La interpretación de Gena es fabulosa y está atravesada por esa macerada energía que imprimía a sus personajes en los films de Cassavetes, que ante el horror de un tiempo ingrato, oponían una extraña carga de solidaridad y condena, como un obligado ritual del sacrificio. Difícil no amar a una mujer –o a esa actriz– que transmitía con esa gravitante delicadeza su declinación y caída. En La otra mujer se respiran aires cassavetianos –argumental y estéticamente– y Gena representa las transformaciones que impone una helada soledad con esa infalible maestría para mostrarse entre la duda y la culpabilidad.
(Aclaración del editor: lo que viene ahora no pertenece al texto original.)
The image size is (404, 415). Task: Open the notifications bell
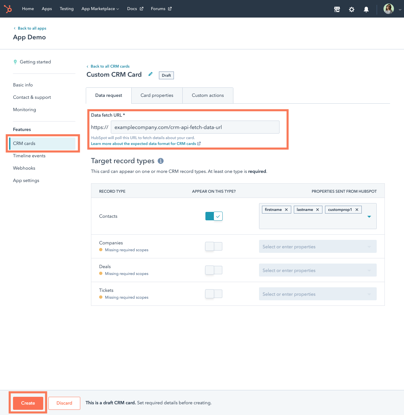pyautogui.click(x=366, y=9)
Después vendrían otros títulos tal vez menores para su protagonismo, aunque su presencia siempre resultase un plus, como su colaboración con Jim Jarmusch en Una noche en la tierra (A Night on the Earth,1991) o las que hizo con su hijo Nick Cassavetes, también realizador, Cuando vuelve el amor (She’s So Lovely, 1997) y Diario de una pasión (The Notebook, 2004), esta última muy exitosa y a la que su hijo recordaría luego de que Gena comenzara a padecer alzheimer. “Logré que mi madre interpretara a una mujer mayor y pasamos mucho tiempo hablando del Alzheimer y de cómo su papel podría sentirse auténtico. Y ahora, por los últimos cinco años, ella ha sufrido esta enfermedad”, había señalado Nick Cassavetes apenas algunos meses antes de la muerte de su madre, ocurrida a los 94 años el pasado miércoles 14 de agosto.

Gena Rowlands es inescindible de las películas de Cassavetes, porque su presencia siempre estuvo ligada a la construcción misma de cada una de ellas, y fue su estilo, que con tanta sensibilidad desplegaba, lo que constituyó a esos films como la visión desencantada de la clase media (norteamericana) pero también de buena parte de la sociedad occidental. Una propuesta que Rowlands hizo palpable con sus dolorosos acercamientos a las profundidades del alma; desnudando tanto su frivolidad y sus imperfecciones, como sus deseos y miserias para dejarlas al alcance nuestro, casi para volvernos sus confidentes. Y de eso seguramente no nos vamos a olvidar así nomás.